* SOURCE TEXT

# Bull Red Rigs



## Seatrout7 (Sep 21, 2020)

Wondering what is the preferred rig while fishing for the bulls! What style sinker? How heavy and length of the leader?


----------



## Chap (Sep 21, 2020)

I fish lighter than a lot of other people.  I go with 30lb braid and a 20lb fluoro leader.  I usually go with a 10ft leader and tie in to a short coated wire leader, usually no more than 8-10 inches long.  Usually a 4/0 or 5/0 circle hook.  If I can only find the schoolies I drop down to a 3/0.  I use a plastic bead to keep the sinker off of the knot.  The size sinker depends on where I'm fishing.  If I'm surf fishing I use a 3 or 4 oz pyramid or bank sinker.  If I'm in the inshore creeks in my Gheenoe, I just use a 2 oz.


----------



## Railroader (Sep 21, 2020)

This is it...



If he breaks you off, all he's carrying is the hook, and line. No sinker...

Also with the weight riding close to the bait on the cast, it flies very well.  Finally, the frog tongue sinker shown is the best in the business at holding bottom.

You can lighten your components some, and do just fine, but make no mistake, this IS THE RIG, for big boy surf fishing.


----------



## Bobbrown (Sep 22, 2020)

Boy ....you guys go a lot heavier than I do.  I fish carolina or fish finder rig.
30# braid with sinker slide and breakaway weight. The weight has wire arms that hold bottom. I shore fish in a very tidal river...2 oz regular but bump up to 3oz when really running. Then swivel to short 30# 1 foot mono leader. Then inline circle hook.
i use a bait runner reel. One addition I learned on line! Used to have to use finger protection or d cut my finger during cast then read about the cannon breakaway. Solved that problem and works like a charm.


----------



## Fletch_W (Sep 22, 2020)

* SOURCE EXCERPT
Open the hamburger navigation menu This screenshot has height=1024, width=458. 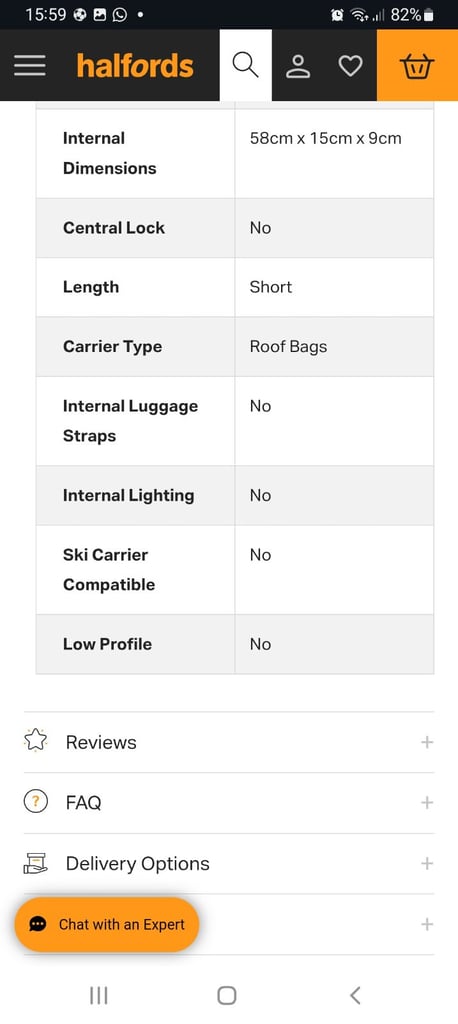click(29, 65)
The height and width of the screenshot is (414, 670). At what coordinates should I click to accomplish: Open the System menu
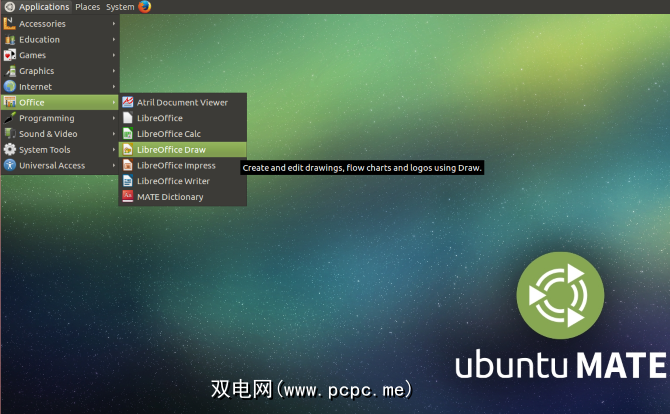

* DESCRIPTION OF THE TASK
Pick up the bull red rig thread at the point where it stops and write the next part.

* ANSWER FOR THIS EXERCISE
17 Lb Trilene XL
2 oz Egg Sinker (or higher if needed, conditions really drive this)
Bead
#50 Swivel - Palomar Knot
#25 Florocarbon - Reverse Palomar Knot, 5 feet minus tag ends of knots, comes out almost 4 ft when done
3/0 Khale hook (or larger, depends on bait size really), Palomar Knot

Keep the rod tip up when fighting, let the rod tip and the drag do the work.


It's basically the fishfinder/carolina rig.


----------



## sea trout (Sep 22, 2020)

I use about 4 ft of coffee colored braided wire. I do that cause we catch sharks while fishin for the bulls n cows. I guess they like the same food. It's not a heavy braided wire, I forget the poundage, maybe 40 or 50 #. It's not much more than the 30# mono I use I remember that. 6oz egg weight on the coffee wire but i put a bead n a crimp in the middle so the egg weight only stays at the top half of the leader.
Old 2/0 penn senator in working order and any ol medium/heavy weight rod'll work.
This I use from the back of the anchored boat.
Idk about surf fishin for em. You would need heavy shock leader like some mentioned above.... at least for the cast itself


----------



## Silver Bullet (Sep 23, 2020)

I would highly suggest a barbless inline circle hook.  This greatly reduces the chances of deep hooking a fish and it makes unhooking a deep hooked fish much easier when it happens.  We owe it to the fish, especially a fish that is C&R only.  If it was a fish that you could kill to eat, I'd be all about using treble hooks.  
sb


----------



## markmg (Oct 22, 2020)

Ive been using a new rig the DNR provides for FREE, works incredibly well. Literally eliminates gut hooks with the same amount of hookups. These old female drum are essential to the future of our fishery, take care of them and get them back in the water very quickly.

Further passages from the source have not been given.